提出前に確認したいNGポイントと採用担当者の本音
内容がどれだけ良くても、基本的なマナーを外れていると評価が下がってしまいます。提出前に、以下のポイントを確認しておきましょう。
- 印鑑にシャチハタを使用していないか
- 書き間違いを修正液・修正テープで直していないか(該当欄を書き直す)
- 志望動機・自己PR欄が空欄になっていないか
- 企業名や部署名の誤記、旧字体・新字体の誤りがないか
採用担当者はここを見ている
手書きの履歴書は、書き始めと書き終わりで文字の丁寧さがどれだけ変わらないかを見られています。最後まで気を抜かずに仕上げることが、基本的なマナーを備えている印象につながります。
インターンの履歴書の送付方法とマナー
送付方法は企業の指定に従うことが基本です。指定がある場合は、それ以外の方法での提出は避けましょう。
- 郵送の場合:履歴書は折り曲げずクリアファイルに挟み、封筒の表に「履歴書在中」と朱書きする
- メールの場合:PDF形式で送付し、件名に大学名・氏名を明記する
- 持参の場合:クリアファイルに入れたまま渡し、指示があるまで封筒から出さない
メールで送る場合、ファイル名を「履歴書_氏名」のように分かりやすくしないと、応募が多い時期に採用担当者が見落とすことがあります。ファイル名にも氏名を入れておきましょう。
まとめ
- 職歴欄は「なし」が基本で、アルバイトやサークル経験は自己PRで伝える
- 手書き・パソコンは企業指定を優先し、指定がなければどちらでもよい
- 志望動機は8割以上を目安に、その企業を選んだ具体的な理由を書く
- 自己PRはインターンの種類に応じて、伝える経験の切り口を変える
項目ごとのポイントを押さえて仕上げれば、初めてのインターン応募でも書類選考で不安を感じにくくなります。
インターンの履歴書に関するよくある質問
- アルバイト経験は職歴欄に書いてもいいですか?
-
アルバイトは正式な職歴には含めず、職歴欄は「なし」と記載するのが基本です。アルバイトでの経験は、自己PR欄で具体的なエピソードとして伝えると評価につながります。

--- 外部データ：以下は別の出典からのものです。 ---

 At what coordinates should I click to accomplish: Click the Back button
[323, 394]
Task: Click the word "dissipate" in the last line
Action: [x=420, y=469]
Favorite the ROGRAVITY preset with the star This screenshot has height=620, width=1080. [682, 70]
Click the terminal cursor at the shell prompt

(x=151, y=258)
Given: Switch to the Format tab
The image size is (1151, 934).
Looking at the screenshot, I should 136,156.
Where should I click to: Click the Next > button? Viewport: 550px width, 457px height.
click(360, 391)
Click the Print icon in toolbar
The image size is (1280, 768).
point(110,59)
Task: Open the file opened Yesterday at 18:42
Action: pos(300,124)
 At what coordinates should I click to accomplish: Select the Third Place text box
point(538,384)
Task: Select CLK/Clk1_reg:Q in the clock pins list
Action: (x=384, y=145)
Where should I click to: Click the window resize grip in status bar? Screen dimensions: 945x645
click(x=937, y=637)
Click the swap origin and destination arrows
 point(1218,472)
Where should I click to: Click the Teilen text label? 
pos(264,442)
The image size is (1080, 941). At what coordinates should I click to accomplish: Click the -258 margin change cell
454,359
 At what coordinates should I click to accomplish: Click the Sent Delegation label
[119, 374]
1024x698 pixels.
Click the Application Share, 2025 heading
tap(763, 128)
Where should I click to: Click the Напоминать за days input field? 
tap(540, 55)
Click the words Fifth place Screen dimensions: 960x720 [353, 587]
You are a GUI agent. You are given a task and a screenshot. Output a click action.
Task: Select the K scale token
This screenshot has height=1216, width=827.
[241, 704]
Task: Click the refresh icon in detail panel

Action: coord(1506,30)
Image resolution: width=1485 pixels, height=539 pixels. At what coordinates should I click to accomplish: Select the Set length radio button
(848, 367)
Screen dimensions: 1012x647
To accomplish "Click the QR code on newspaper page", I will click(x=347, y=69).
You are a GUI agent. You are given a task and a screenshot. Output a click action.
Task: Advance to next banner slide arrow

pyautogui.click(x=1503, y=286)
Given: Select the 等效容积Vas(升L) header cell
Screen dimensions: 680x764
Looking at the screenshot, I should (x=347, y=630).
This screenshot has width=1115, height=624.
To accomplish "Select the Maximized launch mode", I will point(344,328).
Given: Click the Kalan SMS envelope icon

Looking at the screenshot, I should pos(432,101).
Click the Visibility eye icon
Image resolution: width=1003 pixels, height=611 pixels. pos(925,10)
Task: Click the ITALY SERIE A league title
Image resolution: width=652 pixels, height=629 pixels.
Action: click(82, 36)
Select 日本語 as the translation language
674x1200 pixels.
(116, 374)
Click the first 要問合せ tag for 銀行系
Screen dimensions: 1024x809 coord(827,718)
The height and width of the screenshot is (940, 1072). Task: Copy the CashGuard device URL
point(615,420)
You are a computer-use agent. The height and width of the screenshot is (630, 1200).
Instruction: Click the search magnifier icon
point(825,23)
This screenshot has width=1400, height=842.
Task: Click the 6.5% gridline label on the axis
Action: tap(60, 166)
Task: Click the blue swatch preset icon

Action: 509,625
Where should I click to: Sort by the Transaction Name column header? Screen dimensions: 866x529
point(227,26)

- 複数のインターンに応募する場合、志望動機は使い回せますか?
-
企業ごとに事業内容やインターンの目的は異なるため、そのまま使い回すと内容の薄さが伝わってしまいます。企業研究をもとに、応募先ごとに理由を書き直すことをおすすめします。
- 1dayインターンでも履歴書は必要ですか?
-
企業や募集内容によって異なります。1dayインターンではエントリーシートのみで済むケースもあるため、募集要項を確認し、指定がある場合はその通りに準備しましょう。